Davy apaga o cachimbo, batendo-o com força em seu braço de garra.

— Sabe, senhorita Lucas, estou muitíssimo incomodado por sua impolidez – ele aumentara o tom de voz só um pouquinho (o que, em se tratando de Davy Jones, era o equivalente ao volume normal de um microfone) – Por que fala apenas a Baiacu se seu capitão está também presente na sala?

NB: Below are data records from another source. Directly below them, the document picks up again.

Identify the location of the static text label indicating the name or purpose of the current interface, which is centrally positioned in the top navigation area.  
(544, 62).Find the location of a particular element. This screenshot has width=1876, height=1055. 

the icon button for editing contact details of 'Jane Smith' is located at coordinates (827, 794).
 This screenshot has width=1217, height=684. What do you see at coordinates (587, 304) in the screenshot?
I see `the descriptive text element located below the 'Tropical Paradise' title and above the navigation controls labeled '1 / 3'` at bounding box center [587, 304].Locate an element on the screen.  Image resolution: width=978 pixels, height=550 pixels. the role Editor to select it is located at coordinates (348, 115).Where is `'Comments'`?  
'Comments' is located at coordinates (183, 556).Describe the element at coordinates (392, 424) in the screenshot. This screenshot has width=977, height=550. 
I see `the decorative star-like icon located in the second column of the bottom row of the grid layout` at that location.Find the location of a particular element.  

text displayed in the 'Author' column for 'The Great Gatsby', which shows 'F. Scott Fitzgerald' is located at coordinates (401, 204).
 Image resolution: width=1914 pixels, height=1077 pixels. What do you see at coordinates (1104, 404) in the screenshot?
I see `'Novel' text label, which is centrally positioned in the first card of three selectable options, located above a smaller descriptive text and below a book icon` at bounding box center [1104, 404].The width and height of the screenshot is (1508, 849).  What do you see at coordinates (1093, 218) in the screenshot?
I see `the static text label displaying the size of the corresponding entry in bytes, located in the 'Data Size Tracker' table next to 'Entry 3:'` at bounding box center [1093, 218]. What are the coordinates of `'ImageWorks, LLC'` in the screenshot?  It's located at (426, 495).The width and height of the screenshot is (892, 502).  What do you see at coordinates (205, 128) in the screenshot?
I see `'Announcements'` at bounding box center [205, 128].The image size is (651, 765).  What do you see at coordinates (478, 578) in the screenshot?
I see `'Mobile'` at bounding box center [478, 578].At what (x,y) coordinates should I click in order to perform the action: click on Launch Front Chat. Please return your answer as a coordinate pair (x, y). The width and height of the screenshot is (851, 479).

E Ruby, que apesar de botar para fora seu atrevimento ainda é um poço de educação, lhe responde tranquilamente:

— Sabe, senhor Jones, estou muitíssimo incomodada por sua intromissão. Por que achas que devo falar-lhe se a conversa não o abrange?

Quer que eu a mande contar quantos dentes tem o Kraken?

— Não, senhor!

— Pois então cale a boca! Vá ver se estou no leme, Baiacu!

— Sim, senhor! Com licença, senhor! – Smee sai da cabine aos trancos e barrancos, fechando a porta com uma leve batida.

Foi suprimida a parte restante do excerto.